In 2019, Jurado was optioned to the Nashville Sounds of the Triple-A Pacific Coast League to open the season, and went 3–0 with a 3.57 ERA over 22 2/3 innings for them. With Texas in 2019, Jurado went 7–11 with a 5.81 ERA in 122 1/3 innings.

Jurado was designated for assignment by the Rangers on July 31, 2020.

===New York Mets===
Jurado was traded to the New York Mets on August 5, 2020, in exchange for Stephen Villines and cash considerations. He was sent to the Mets alternate site in Brooklyn. On December 2, Jurado was nontendered by the Mets.

===Minnesota Twins===
Jurado underwent Tommy John surgery in January 2021 and missed the entire 2021 season. On March 20, 2022, Jurado signed a minor league contract with the Minnesota Twins organization. After recovering from surgery, he spent the remainder of the year with the Triple–A St. Paul Saints, also appearing in one game for the Single–A Fort Myers Miracle. In 14 appearances for the Saints, Jurado recorded a 3.54 ERA with 44 strikeouts across 53 1/3 innings pitched. He elected free agency following the season on November 10.

===Kiwoom Heroes===
On November 25, 2022, Jurado signed a one-year contract with the Kiwoom Heroes of the KBO League for a total of $1 million, including an annual salary of $850,000 and an option of $150,000. In 30 starts for the Heroes in 2023, he posted an 11–8 record and 2.65 ERA with 147 strikeouts across 183 2/3 innings of work.

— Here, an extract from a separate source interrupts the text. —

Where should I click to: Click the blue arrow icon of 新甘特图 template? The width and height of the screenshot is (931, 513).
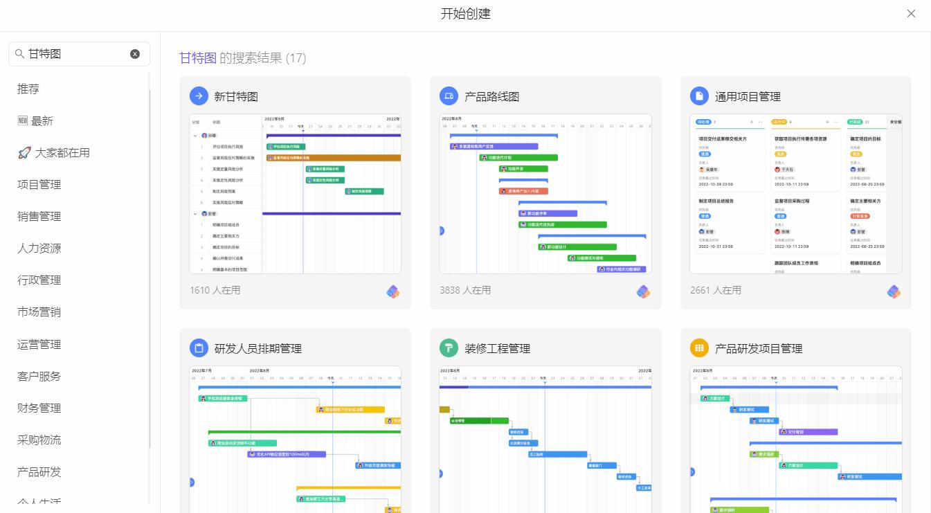pos(198,96)
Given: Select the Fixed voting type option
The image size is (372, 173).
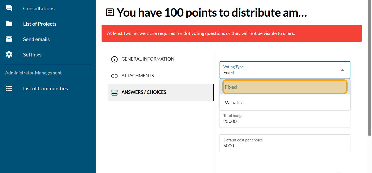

On December 22, 2023, Jurado re–signed with Kiwoom on a one–year, $1.2 million contract. In 30 starts for the Heroes in 2024, he posted a 10–8 record with a 3.36 ERA and 169 strikeouts across 190 2/3 innings. Jurado became a free agent following the season.

===Samsung Lions===
On December 6, 2024, Jurado signed a one-year, $1 million contract with the Samsung Lions of the KBO League. He made 30 starts for Samsung in 2025, compiling a 15–8 record and 2.60 ERA with 142 strikeouts across 197 1/3 innings pitched.

On November 25, 2025, Jurado re-signed with the Lions on a one-year, $1.6 million contract.

==International career==
Jurado was selected to represent Panama at the 2023 World Baseball Classic qualification.